PASSAGE:
- Opening Delimiter -
My complete Ph.D. dissertation (ADS link) is archived here. A PDF copy of the original 1996 version is archived in the Astronomy Thesis Collection at zenodo.org (link here).

Because the old 1996-era PDF files were starting to show their age, I reformatted my dissertation into a new version in 2020, and added a few footnotes throughout the document to refer to more recent follow-on research. The new PDF is here.

This thesis was defended on August 2, 1996 at the University of Delaware. This work is Copyright (c) Steven R. Cranmer, 1996. The author grants the right for individual copies of these files to be made for personal use, provided they remain unmodified, original authorship is retained, and they not be used in any widely-distributed or commercial publication.

For posterity, the old PDFs for individual chapters are still listed below. Following that is the text of the abstract.


Title and Approval Pages, Contents, Abstract [PDF]
Chapter 1: Introduction [PDF]
Chapter 2: The Theory of Radiatively Driven Stellar Winds [PDF]
Chapter 3: Synthetic Observational Diagnostics [PDF]
Chapter 4: Rapid Stellar Rotation: Centrifugal Effects [PDF]
Chapter 5: Rapid Stellar Rotation: Wind Compressed Disks [PDF]
Chapter 6: Dynamical Models of Corotating Wind Structure [PDF]
Chapter 7: Pulsations, Waves, and Discontinuities in Stellar Winds     [PDF]
Chapter 8: Summary and Conclusions [PDF]
References [PDF]


Title:

Dynamical Models of Winds from Rotating Hot Stars

Thesis Abstract:

The hottest and most massive stars (spectral types O, B, Wolf-Rayet) have strong stellar winds that are believed to be driven by line scattering of the star's continuum radiation field. The atmospheres and winds of many hot stars exhibit the effects of rapid rotation, pulsation, and possibly surface magnetic fields, inferred from observations of ultraviolet spectral lines and polarization. The complex time variability in these observations is not yet well understood. The purpose of this dissertation is to model the dynamics of winds around rotating hot stars and synthesize theoretical observational diagnostics to compare with actual data.
- Closing Delimiter -
SOURCE DATA:
- Opening Delimiter -
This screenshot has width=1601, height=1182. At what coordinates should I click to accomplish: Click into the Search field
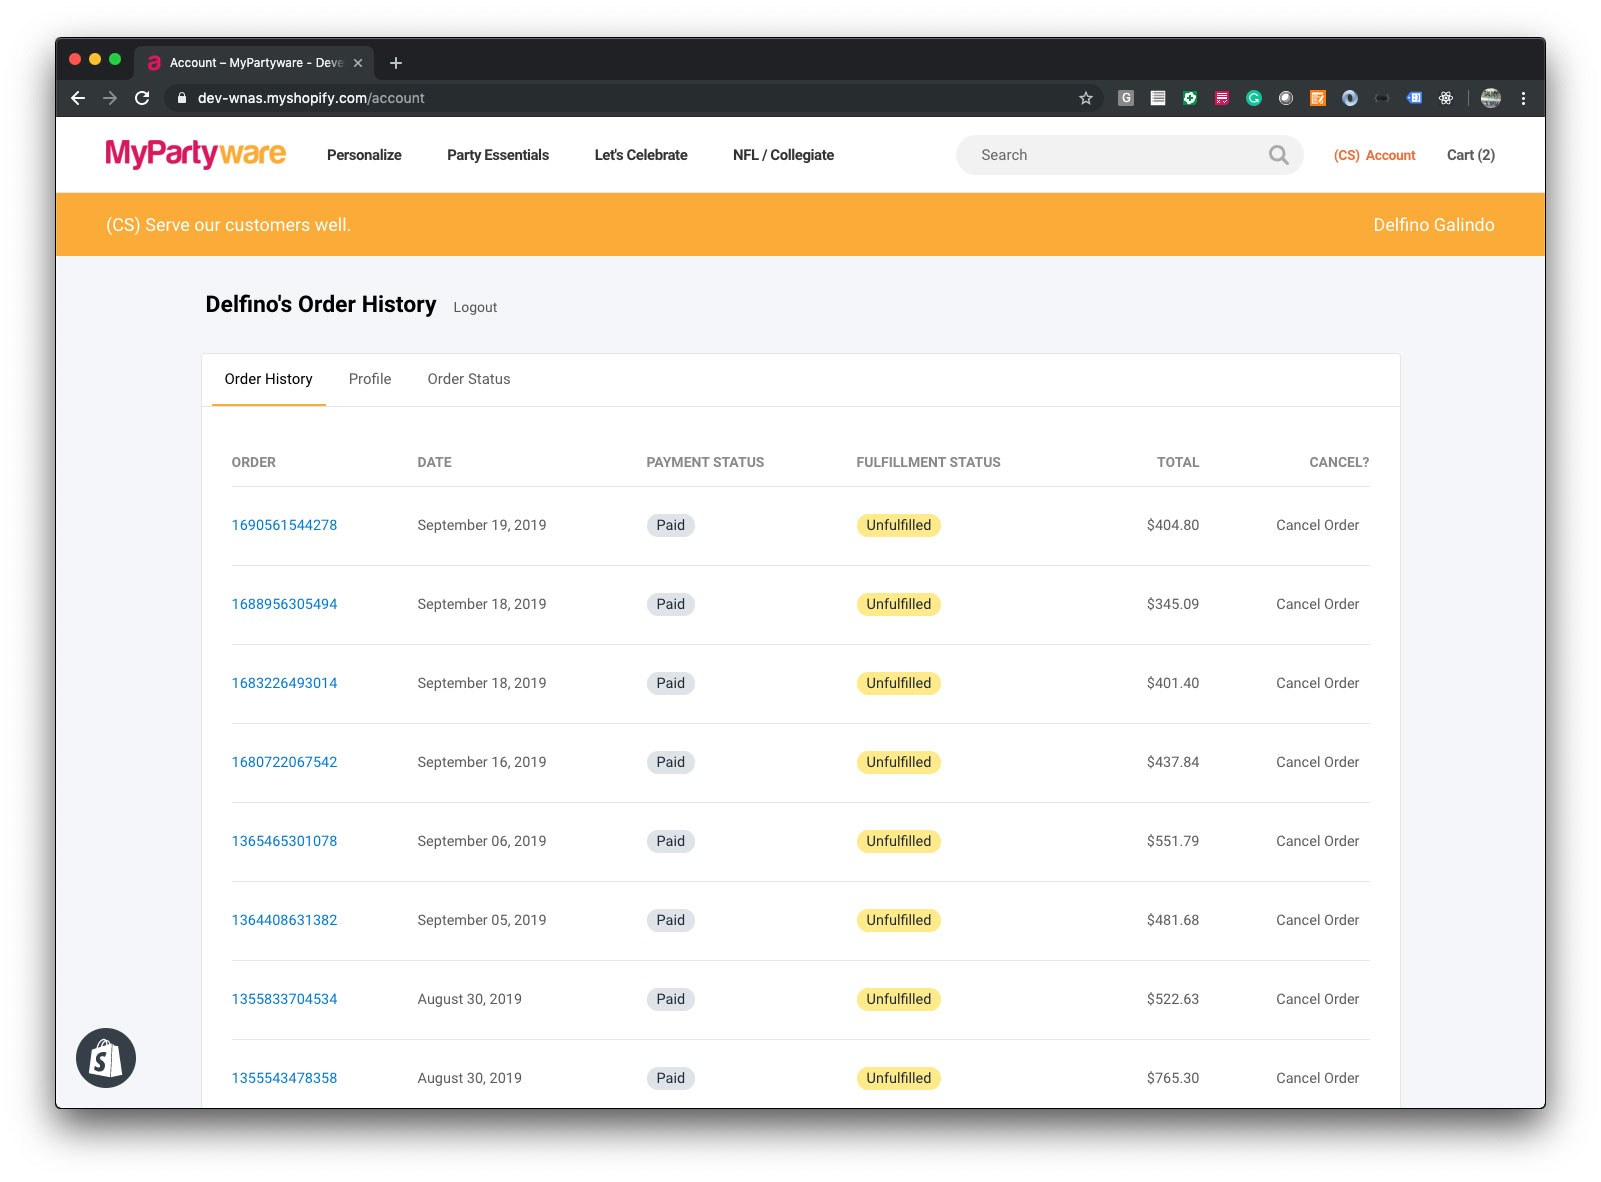click(x=1110, y=155)
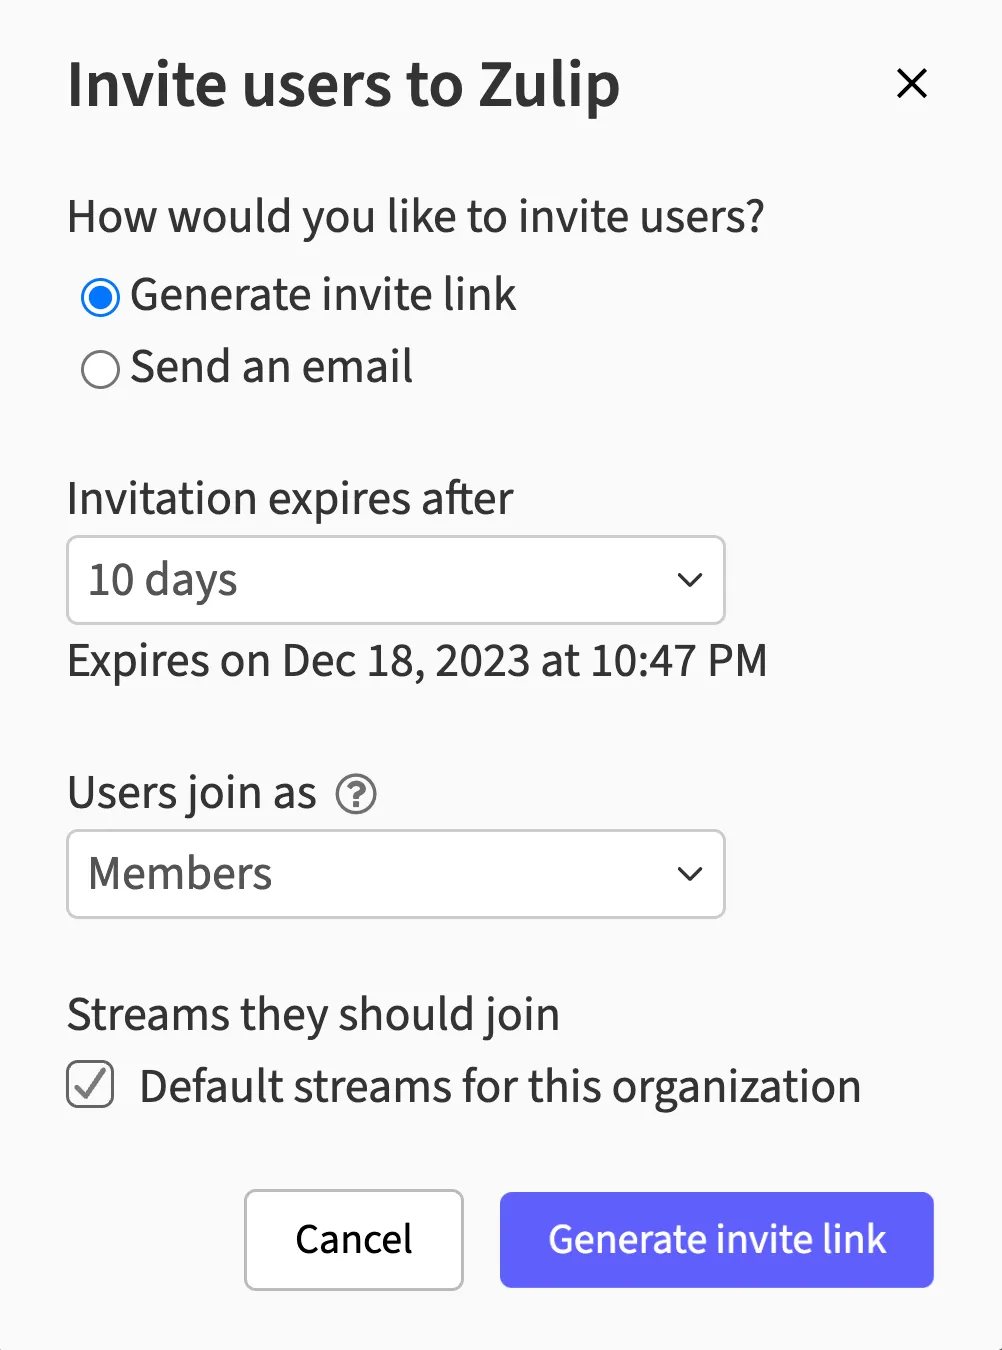
Task: Click the chevron arrow on the 10 days field
Action: [690, 580]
- Closing Delimiter -
TASK LIST:
**A)** According to the dissertation page, when and where was the thesis defended?
**B)** Write the next few sentences of the dissertation page's abstract, starting after its last sentence.
You can set the material aside; nothing here depends on it.

RESULTS OF THE EXERCISE:
**A)** August 2, 1996, at the University of Delaware.

**B)**
Before dealing with rotation, however, we derive the theory of radiative driving of stellar winds, and uncover several new useful aspects of the theory for spherical, nonrotating stars. The presence of limb darkening of the stellar radiation is found to be able to increase the mass flux by 10-15% over standard models assuming a uniformly-bright star, and the wind's asymptotic terminal velocity should decrease by the same amount. We also introduce a new approximation method for estimating the terminal velocity, which is both conceptually simpler and more physically transparent than existing approximation algorithms. Finally, from theoretical line profile modeling we find that observational determinations of the terminal speed may be underestimated by several hundred km/s if unsaturated P Cygni lines are used.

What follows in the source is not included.